Former health boss “sickened” by hospital documentary

Date published: 13 April 2011


The Channel 4 Dispatches programme that aired earlier this week, showing undercover footage within hospitals ran by the Pennine Acute Trust was a hot topic at the full council meeting held on Wednesday 13 April.

Reporters posing as a porter and a trust volunteer secretly filmed patient care and hospital life including conversations with and between members of staff mainly at North Manchester General 13 December and 4 March.

Scenes appeared to show one staff member describing an elderly patient as t**t, staff swearing loudly near patients, elderly patients at North Manchester Hospital accusing one staff member of bullying, operating theatres without enough staff, and staff claiming that a patient had died because they were moved between wards too quickly.

The undercover reporters said they had witnessed caring staff, but the programme branded the Pennine Acute Trust, which runs the hospitals in Rochdale, North Manchester, Oldham and Bury, as “struggling to care for patients”.

PROMPT
Continue the news report on the Pennine Acute Trust hospital documentary, starting after its last sentence.

RECORDED INFORMATION
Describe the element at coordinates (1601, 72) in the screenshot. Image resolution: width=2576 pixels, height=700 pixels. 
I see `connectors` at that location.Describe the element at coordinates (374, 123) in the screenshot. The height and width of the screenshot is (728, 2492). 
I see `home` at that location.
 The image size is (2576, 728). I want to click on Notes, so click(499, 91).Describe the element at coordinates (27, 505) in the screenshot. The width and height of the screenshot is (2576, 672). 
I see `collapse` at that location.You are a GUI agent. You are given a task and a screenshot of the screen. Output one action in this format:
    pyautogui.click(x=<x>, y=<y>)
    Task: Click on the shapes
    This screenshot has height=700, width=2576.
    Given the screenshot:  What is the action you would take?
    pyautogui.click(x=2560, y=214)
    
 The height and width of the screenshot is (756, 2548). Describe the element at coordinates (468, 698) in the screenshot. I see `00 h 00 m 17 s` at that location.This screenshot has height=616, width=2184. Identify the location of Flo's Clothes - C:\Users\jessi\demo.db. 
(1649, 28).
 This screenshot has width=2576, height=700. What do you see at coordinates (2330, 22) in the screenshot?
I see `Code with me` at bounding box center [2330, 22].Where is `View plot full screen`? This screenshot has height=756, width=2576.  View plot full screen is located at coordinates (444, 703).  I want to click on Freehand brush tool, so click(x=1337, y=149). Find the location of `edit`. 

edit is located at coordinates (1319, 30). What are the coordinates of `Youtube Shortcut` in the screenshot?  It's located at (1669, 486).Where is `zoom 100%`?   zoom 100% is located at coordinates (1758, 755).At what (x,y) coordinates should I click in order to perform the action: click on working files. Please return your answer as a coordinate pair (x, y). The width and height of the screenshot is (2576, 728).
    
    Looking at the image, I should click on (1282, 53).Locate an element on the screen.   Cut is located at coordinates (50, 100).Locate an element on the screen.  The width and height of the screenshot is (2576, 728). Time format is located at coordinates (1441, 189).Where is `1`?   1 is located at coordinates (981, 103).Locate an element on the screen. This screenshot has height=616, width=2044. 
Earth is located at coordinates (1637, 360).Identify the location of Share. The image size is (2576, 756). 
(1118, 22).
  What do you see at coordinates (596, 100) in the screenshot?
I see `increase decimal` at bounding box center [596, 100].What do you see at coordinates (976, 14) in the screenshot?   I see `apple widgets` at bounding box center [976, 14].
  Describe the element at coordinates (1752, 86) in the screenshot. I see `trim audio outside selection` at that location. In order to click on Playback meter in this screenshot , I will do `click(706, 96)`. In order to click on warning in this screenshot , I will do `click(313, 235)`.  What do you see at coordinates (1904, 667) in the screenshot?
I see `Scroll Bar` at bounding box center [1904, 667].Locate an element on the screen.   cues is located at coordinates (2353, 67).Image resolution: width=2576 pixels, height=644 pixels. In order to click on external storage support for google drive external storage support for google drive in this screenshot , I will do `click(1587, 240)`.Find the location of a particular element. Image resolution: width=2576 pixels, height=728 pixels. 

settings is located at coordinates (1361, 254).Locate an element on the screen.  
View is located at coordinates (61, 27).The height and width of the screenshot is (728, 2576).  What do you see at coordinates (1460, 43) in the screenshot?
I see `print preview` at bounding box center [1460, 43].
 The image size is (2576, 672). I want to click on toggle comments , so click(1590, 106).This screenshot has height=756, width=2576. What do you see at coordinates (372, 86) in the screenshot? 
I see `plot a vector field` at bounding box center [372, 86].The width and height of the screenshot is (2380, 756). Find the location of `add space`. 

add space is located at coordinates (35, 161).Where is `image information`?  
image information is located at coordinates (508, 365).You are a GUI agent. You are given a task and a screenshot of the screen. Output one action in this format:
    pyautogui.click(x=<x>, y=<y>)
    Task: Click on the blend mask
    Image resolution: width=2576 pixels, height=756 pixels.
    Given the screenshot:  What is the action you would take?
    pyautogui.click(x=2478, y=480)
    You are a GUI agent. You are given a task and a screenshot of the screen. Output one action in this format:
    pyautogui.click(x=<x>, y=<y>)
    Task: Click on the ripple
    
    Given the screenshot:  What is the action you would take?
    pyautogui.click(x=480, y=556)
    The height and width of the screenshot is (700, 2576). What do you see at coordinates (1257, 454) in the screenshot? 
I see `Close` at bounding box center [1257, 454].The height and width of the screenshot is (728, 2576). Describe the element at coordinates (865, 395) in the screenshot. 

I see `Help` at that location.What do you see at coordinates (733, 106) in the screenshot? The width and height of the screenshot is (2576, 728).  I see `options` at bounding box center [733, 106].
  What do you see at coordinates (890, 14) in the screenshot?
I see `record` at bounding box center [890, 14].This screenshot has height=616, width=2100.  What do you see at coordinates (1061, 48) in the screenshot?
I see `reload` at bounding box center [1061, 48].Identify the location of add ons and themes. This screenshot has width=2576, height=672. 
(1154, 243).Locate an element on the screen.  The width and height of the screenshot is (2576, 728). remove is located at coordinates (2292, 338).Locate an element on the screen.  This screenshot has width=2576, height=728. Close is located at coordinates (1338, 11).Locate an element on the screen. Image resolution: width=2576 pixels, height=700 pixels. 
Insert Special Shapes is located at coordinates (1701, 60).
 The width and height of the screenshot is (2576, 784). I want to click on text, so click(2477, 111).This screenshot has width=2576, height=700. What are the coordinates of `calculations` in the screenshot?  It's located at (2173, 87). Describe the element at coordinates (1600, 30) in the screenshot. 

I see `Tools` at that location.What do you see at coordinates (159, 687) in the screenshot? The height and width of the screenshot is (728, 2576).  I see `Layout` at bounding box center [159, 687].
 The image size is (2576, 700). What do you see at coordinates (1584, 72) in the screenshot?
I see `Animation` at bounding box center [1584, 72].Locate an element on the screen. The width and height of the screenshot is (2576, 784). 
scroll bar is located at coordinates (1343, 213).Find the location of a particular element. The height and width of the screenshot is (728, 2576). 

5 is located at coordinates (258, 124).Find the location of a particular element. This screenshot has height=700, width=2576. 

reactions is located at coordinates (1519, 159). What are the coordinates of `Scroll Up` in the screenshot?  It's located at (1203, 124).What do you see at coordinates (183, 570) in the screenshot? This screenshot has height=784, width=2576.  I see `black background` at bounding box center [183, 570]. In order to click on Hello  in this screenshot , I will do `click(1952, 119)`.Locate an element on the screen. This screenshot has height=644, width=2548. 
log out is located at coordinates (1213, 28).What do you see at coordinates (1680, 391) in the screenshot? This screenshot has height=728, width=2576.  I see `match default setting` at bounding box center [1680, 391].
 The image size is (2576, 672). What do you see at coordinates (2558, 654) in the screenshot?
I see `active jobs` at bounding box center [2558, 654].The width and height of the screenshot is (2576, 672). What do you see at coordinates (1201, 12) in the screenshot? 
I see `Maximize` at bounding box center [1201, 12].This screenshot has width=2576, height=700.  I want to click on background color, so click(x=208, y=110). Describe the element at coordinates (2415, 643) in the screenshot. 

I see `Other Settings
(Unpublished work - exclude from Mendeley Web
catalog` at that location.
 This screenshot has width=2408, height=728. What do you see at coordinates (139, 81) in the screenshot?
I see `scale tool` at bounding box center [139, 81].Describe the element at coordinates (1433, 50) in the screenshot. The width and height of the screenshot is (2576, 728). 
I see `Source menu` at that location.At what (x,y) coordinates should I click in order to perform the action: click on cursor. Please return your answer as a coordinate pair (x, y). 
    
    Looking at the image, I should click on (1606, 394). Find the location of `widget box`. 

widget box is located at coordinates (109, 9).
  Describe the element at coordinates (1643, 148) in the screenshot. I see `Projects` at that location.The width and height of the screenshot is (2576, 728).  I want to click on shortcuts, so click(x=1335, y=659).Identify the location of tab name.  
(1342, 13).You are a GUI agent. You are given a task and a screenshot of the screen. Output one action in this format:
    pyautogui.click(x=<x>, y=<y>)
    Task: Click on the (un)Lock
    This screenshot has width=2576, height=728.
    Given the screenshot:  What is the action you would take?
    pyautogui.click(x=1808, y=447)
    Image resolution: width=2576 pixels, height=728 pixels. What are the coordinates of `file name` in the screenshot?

RESPONSE AREA
Former health boss, Councillor Robert Clegg, said the scenes showed “appalling behaviour” and he found it “unacceptable” and felt “sickened.”

The Trust has since invited the Care Quality Commission to review standards and said that the scenes made for “uncomfortable viewing.” However, they denied that patient care was being compromised to meet targets.

Councillor Clegg described the Trust’s attempts to deny the behaviour was “pointless.”

He also suggested that the nurses shown behaving in a disgraceful manner should be referred for striking off on the grounds of gross misconduct.

The Deputy Leader of the Liberal Democrat Party, Councillor Dale Mulgrew said he still has “no confidence” in the Trust.